Intel chair says White House withholding info in interrogation probe

The chairman of the Senate Intelligence Committee, Senator Jay Rockefeller (D-WV), accused the White House on Wednesday of withholding documents showing it authorized the CIA to use waterboarding and other tough interrogation tactics on suspected terrorists.

Rockefeller was reacting to a report in Wednesday’s editions of The Washington Post that two White House memos, in 2003 and 2004, gave the CIA written approval for using specific interrogation techniques on al-Qaida suspects.

“If White House documents exist that set the policy for the use of coercive techniques such as waterboarding, those documents have been kept from the committee,” Rockefeller said in a statement.

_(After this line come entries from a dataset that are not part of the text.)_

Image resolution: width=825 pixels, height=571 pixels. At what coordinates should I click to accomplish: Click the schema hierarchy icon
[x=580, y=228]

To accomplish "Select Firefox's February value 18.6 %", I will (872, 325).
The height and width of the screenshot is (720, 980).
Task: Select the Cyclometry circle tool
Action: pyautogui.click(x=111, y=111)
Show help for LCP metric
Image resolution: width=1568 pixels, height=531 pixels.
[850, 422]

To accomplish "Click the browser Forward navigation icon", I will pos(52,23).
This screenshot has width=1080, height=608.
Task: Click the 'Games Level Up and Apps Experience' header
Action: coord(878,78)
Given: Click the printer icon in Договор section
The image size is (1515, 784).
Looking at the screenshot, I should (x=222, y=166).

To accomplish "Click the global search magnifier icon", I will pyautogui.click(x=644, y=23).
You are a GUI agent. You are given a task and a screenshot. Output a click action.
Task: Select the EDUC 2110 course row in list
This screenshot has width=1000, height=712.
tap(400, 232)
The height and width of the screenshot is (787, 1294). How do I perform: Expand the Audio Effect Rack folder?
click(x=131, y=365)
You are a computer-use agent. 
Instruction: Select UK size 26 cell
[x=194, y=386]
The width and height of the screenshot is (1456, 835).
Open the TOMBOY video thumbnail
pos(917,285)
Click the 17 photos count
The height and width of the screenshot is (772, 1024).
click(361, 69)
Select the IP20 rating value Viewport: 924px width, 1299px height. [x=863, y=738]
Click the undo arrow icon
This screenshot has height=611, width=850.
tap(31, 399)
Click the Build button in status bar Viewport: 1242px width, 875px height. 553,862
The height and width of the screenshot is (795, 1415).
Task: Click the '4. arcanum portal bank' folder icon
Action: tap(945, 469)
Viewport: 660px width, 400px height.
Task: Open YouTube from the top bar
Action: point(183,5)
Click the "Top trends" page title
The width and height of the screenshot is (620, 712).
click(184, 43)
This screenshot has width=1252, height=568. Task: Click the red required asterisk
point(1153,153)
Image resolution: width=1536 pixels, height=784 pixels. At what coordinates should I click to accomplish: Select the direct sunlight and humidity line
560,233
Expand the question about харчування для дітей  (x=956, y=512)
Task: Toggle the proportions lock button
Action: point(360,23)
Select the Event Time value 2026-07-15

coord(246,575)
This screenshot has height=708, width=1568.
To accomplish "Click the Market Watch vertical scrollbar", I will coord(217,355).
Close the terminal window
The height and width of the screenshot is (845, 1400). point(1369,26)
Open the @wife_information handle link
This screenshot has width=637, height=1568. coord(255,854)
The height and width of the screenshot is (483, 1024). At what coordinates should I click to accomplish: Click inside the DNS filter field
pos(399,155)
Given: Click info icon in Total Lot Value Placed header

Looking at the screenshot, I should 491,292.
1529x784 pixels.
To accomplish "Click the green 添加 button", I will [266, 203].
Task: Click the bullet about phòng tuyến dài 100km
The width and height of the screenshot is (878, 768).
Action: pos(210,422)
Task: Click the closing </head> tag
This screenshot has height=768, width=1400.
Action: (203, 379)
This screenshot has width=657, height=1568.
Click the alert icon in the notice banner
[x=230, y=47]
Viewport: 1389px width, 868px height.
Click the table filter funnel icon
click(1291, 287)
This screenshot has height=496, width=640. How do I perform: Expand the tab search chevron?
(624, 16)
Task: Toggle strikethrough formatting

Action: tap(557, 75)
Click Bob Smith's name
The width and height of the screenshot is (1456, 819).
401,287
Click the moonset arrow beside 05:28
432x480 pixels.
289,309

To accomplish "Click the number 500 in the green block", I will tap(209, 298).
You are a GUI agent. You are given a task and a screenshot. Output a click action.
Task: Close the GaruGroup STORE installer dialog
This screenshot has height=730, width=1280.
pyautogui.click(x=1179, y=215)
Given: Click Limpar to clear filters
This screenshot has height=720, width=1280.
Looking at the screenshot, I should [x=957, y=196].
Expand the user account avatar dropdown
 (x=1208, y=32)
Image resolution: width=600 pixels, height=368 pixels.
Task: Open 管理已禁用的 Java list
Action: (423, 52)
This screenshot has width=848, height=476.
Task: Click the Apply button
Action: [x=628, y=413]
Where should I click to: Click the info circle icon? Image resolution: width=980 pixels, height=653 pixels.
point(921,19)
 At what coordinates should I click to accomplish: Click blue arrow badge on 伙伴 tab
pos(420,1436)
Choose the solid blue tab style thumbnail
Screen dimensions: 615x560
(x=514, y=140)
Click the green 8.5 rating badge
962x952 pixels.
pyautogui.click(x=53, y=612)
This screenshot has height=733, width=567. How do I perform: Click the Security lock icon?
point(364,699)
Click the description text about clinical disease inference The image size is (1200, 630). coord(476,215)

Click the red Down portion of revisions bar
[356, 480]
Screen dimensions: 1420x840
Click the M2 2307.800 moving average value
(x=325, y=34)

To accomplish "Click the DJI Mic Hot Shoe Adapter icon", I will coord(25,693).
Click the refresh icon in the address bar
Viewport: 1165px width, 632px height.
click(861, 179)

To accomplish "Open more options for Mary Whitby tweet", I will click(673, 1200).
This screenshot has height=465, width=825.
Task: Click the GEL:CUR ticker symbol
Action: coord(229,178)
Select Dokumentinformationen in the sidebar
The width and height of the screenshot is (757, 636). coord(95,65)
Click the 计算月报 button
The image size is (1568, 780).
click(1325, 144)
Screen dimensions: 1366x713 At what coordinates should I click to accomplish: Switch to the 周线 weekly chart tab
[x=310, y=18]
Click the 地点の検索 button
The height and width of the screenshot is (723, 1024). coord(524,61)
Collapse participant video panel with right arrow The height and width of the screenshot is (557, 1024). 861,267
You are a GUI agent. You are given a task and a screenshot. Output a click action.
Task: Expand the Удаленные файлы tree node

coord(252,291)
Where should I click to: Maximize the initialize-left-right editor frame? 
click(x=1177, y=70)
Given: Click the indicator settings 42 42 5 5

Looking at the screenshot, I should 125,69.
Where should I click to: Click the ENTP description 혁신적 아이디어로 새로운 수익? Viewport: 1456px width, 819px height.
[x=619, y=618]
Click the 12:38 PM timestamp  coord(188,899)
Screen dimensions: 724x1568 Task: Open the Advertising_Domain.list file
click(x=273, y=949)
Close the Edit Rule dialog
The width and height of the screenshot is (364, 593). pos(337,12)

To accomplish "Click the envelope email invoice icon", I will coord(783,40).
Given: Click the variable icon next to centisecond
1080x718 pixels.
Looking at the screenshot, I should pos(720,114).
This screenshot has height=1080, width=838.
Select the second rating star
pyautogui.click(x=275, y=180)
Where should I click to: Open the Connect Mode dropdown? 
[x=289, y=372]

The top Republican on the Senate Intelligence Committee, Senator Kit Bond of Missouri, called the report old news, and the White House declined to comment.

A former senior Bush administration intelligence official told The Associated Press that the White House “definitely, without a doubt” authorized the CIA’s interrogation techniques. The official, speaking on condition of anonymity because he was not authorized to talk publicly, was not aware of the memos but said the CIA sought approval for specific methods to protect it from any questions later about their legality.

In March, President Bush vetoed legislation that would have outlawed the use of waterboarding and other harsh interrogation techniques during CIA interrogations of terror suspects.